In the user perspective, a Screen is a component. An editor is a component that is associated with a file type. A Perspective is a page.

Perrspectives

This is not new, it’s the old contract-based architecture. Each component is, in the end, a Java interface. And what are the advantages of this approach?

Do you remember that Errai has a Bean Manager in the browser? A well-defined programming model allows us to quickly switch between implementations of the component interface, instead of coupling with a specific web technology. We render the components based on the interface type and the bean name, not on the real implementation/framework.

Errai

We have legacy code, and such code were developed using old technologies, like GWT widgets, but when we modernize such implementations using pure HTML/CSS it’s just a matter of switch the implementations, because both implementations respect the same contract. That is the beauty of having a contract based model and CDI in the browser.

That is the how we managed to transparently run a gwt code from 7 years ago that implements the Screen interface, along with fresh code implemented in Errai UI.

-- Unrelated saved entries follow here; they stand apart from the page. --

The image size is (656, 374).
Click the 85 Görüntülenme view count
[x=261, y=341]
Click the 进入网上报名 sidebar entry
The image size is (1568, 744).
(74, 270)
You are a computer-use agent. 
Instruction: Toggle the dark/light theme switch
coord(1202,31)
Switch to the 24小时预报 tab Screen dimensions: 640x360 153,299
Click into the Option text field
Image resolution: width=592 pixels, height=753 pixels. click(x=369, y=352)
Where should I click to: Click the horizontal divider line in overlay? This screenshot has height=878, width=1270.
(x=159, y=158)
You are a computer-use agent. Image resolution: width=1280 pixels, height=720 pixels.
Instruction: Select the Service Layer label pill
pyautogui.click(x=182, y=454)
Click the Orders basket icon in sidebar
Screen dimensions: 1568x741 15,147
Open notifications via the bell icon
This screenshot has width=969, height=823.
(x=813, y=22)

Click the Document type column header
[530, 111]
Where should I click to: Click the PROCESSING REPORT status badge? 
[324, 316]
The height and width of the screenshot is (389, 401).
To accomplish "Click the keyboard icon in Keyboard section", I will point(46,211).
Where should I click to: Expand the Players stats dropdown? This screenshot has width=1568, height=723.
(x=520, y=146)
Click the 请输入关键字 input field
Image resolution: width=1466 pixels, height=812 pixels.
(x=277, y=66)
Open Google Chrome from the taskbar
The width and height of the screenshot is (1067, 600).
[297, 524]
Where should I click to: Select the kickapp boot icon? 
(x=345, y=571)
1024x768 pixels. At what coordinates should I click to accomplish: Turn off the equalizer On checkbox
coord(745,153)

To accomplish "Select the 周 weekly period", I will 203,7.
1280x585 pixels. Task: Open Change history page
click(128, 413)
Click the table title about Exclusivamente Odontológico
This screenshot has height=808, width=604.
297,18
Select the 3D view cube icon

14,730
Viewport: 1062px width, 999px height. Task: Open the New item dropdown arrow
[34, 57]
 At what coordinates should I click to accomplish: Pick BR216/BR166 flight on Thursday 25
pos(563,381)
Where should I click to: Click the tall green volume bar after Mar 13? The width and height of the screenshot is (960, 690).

So, this concludes the 4th pillars of successful web applications. You should prepare your architecture to live more than 2~4 years old life-cycle of JS frameworks, and in order to do that, your web architecture should be treated with the same respect as you treat your backend.


5th Pillar: Interoperability

And the last, but not least, the 5th Pillar of successful web applications is interoperability. You need to be flexible in order to stay modern. As we discussed in the 4th pillar, we need to have a solid architecture, but also we cannot be stuck in old tech and need to offer interoperability to my third parties. We need to embrace the new technologies. How can we do that?

We saw in the last pillar, that we use Java interfaces to define our components. In order to avoid boilerplate code, we use Java Annotations Processors to automatically generate adapters from user client to our interfaces. (i.e. @WorkbenchPerspectives annotations trigger the generation for implementation of PerspectiveActivity interface).

To integrate with any external web framework, a new adapter that maps to the target interface and register needs to be implemented. Its implementation takes place in the Errai Bean Manager. After this, everything will become an implementation of the same contract and transparent for the use cases. Here is an example of how we already do this with Angular code.

Errai

In this post we’ve presented the 5 pillars that we believe that are the foundation of every successful web application. Each of them, has already proved its value in practice in the development of Drools and jBPM workbenches.

Web applications are important pieces of our architecture. Although your application may not implement all these 5 pillars, you should keep them always in mind, because we really believe that all those 5 pillars provide a solid foundation for any web application.